_DOCUMENT EXTRACT_:
= = = = =
|Image Credit: Gerd Altmann|
People in the United States and England who have multiple cardiometabolic conditions such as diabetes and high systolic blood pressure are more likely to develop dementia than their peers who are relatively healthy, according to new research from the University of Surrey.
The study also found that people living in China have an increased risk of developing dementia if they have obesity and hypertension when compared to those in their country who are relatively healthy.
Panagiota Kontari, a post-graduate researcher in the School of Psychology at the University of Surrey, said:
“Dementia affects 55 million people worldwide and there is currently no cure, so prevention is key. Cardiometabolic conditions have been shown to increase likelihood of developing the syndrome due to their link with vascular, biological and neurodegenerative diseases, which might accelerate brain ageing and cognitive decline.
“Understanding how cardiometabolic conditions are clustered and which particular combination of them leads to a greater risk of dementia across the world is important as such knowledge could help design tailored prevention strategies that target varying risk factors in different countries.”
In the first study of its kind, researchers from the University of Surrey investigated how co-occurring cardiometabolic conditions such as low/high‐density-lipoprotein (HDL) cholesterol, systolic and diastolic blood pressure (BP), hyperglycemia, diabetes, and inflammation interact with one another. They then looked at how different clusters of cardiometabolic conditions are associated with the risk of developing dementia in older adults across England, the US and China. Different clusters of cardiometabolic conditions predicted dementia in England and US as compared to China.
Analyzing data from over 18,500 participants, aged 50 and older in England, the US and China, researchers examined their cardiometabolic status and if they developed dementia later in life. Participants, based on their medical conditions, were divided into three distinct groups: relatively healthy/healthy obesity,’ ‘obesity-hypertension’ and ‘complex cardiometabolic’ (those with a number of cardiometabolic conditions including low HDL cholesterol, central obesity, high systolic BP diabetes and high glucose). These groups acted as predictors for estimating the risk of developing dementia.
= = = = =
_THE PROBLEM_: Extend the article on cardiometabolic conditions and dementia risk, picking up right after its final sentence.

Stored data entries:
= = = = =
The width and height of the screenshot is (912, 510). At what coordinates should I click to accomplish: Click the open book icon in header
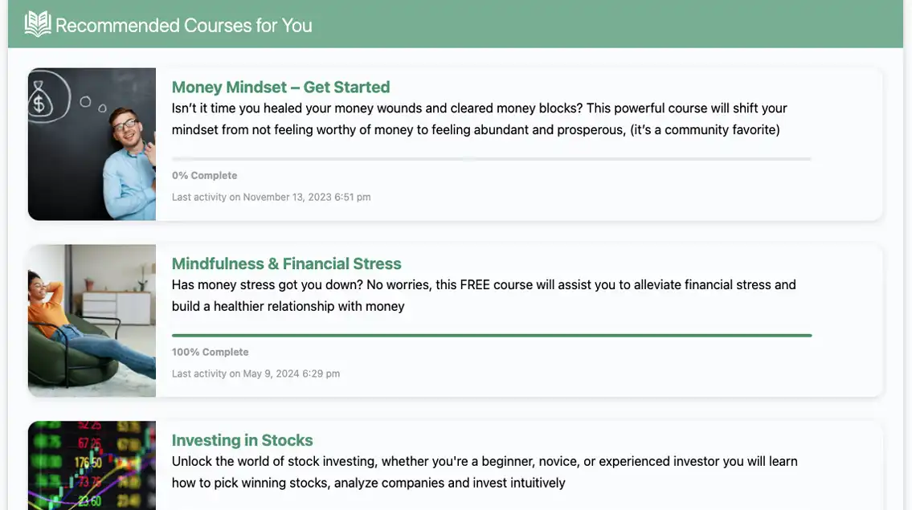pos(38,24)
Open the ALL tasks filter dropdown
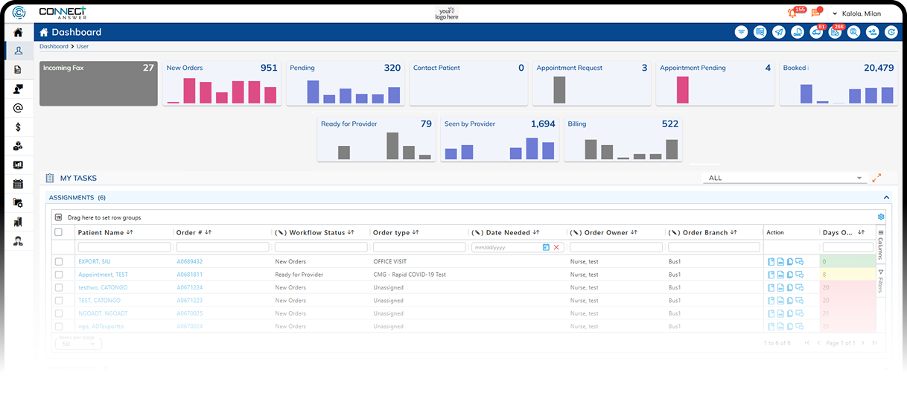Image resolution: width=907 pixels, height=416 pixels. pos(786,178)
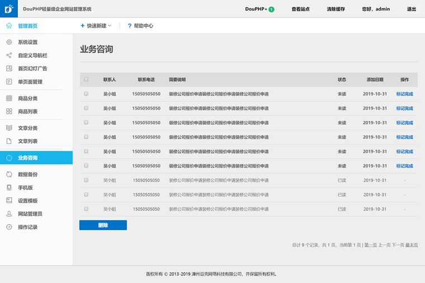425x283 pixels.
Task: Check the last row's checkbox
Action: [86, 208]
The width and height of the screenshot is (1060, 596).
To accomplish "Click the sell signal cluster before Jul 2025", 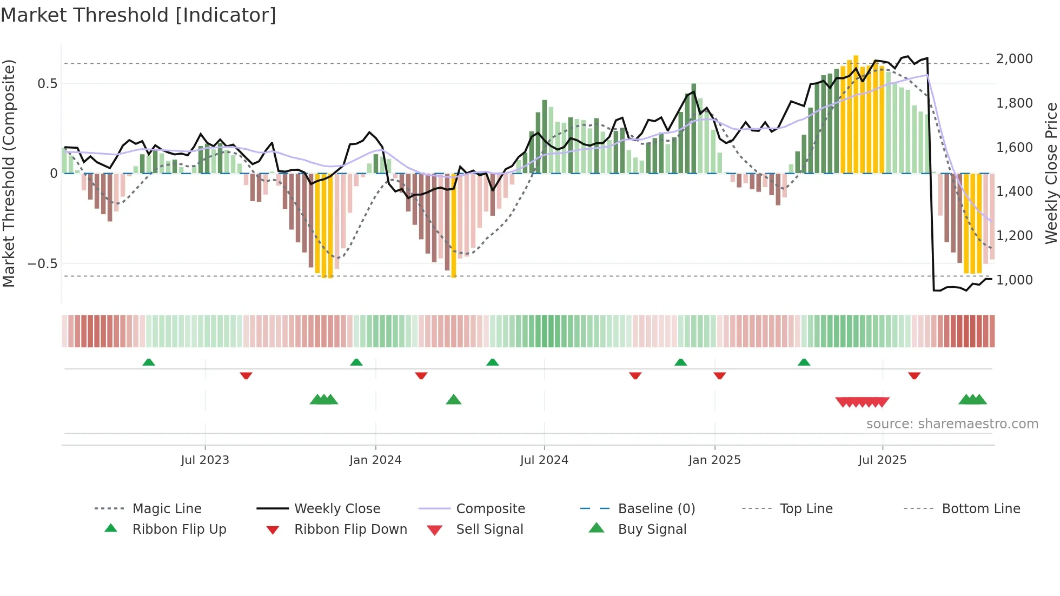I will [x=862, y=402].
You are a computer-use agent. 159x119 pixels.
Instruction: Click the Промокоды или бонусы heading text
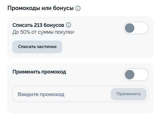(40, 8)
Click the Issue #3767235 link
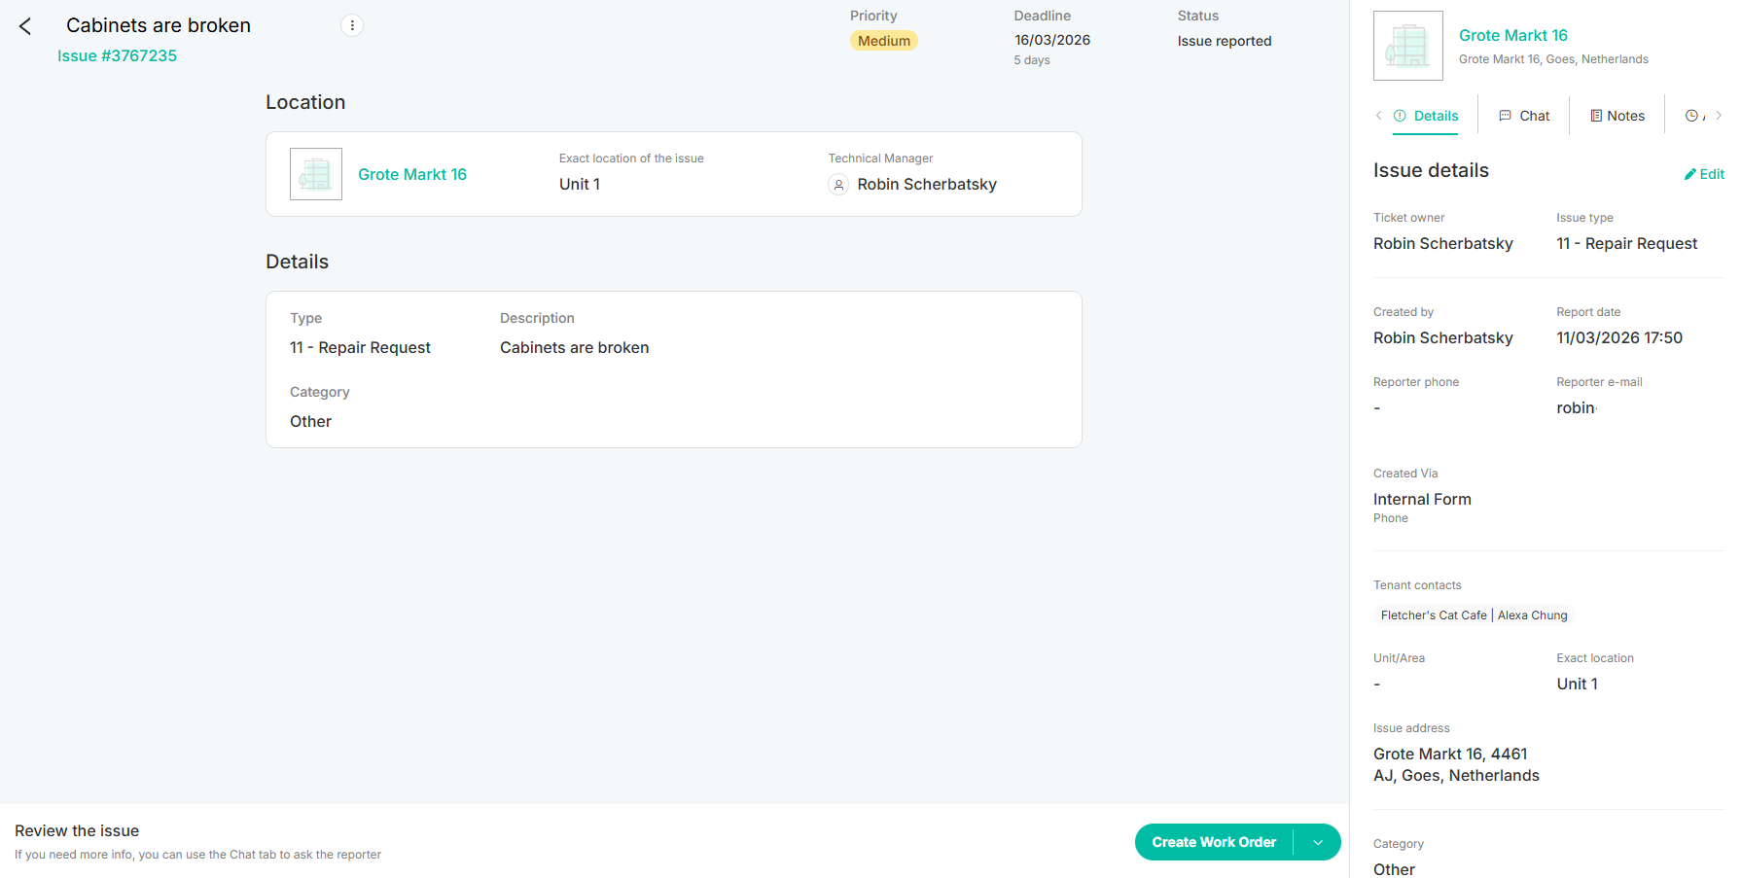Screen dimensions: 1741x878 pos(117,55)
= = = = =
_TASK OUTPUT_:
Researchers identified that across all three samples a total of 1,230 participants developed dementia (6.3 percent in the sample from the UK, 9.3 percent in the US, and 5.2 percent in China).
It was found that those from England and US with multiple cardiometabolic conditions had a higher risk in developing dementia than those with a healthy cardiometabolic profile.
In addition, unlike their peers in England and US, participants in China had a higher probability of developing dementia if they had obesity and hypertension. Researchers believe this may be due to the prevalence of midlife obesity, hypertension and physical inactivity that has been increasing in the country as the result of the westernization of society and rapid economic growth in the last three decades, which has not led to an improvement in health care.
Dr Kimberley Smith, Senior lecturer in Clinical Health Psychology at the University of Surrey, said:
“In the UK and the US, complex cardiometabolic conditions are associated with higher rates of dementia incidence whereas in a Chinese sample a different cardiometabolic profile seems to be linked to an increased risk of dementia.
“This is an interesting preliminary result which we would need to see confirmed in other studies before making any concrete recommendations. This study indicates that we should carefully examine different patterns of risk for dementia across different countries rather than assuming that work conducted in so called WEIRD (white, educated, industrialized, rich and democratic populations) will generalize to other countries. It will be interesting for future work to examine this relationship in other global majority contexts.”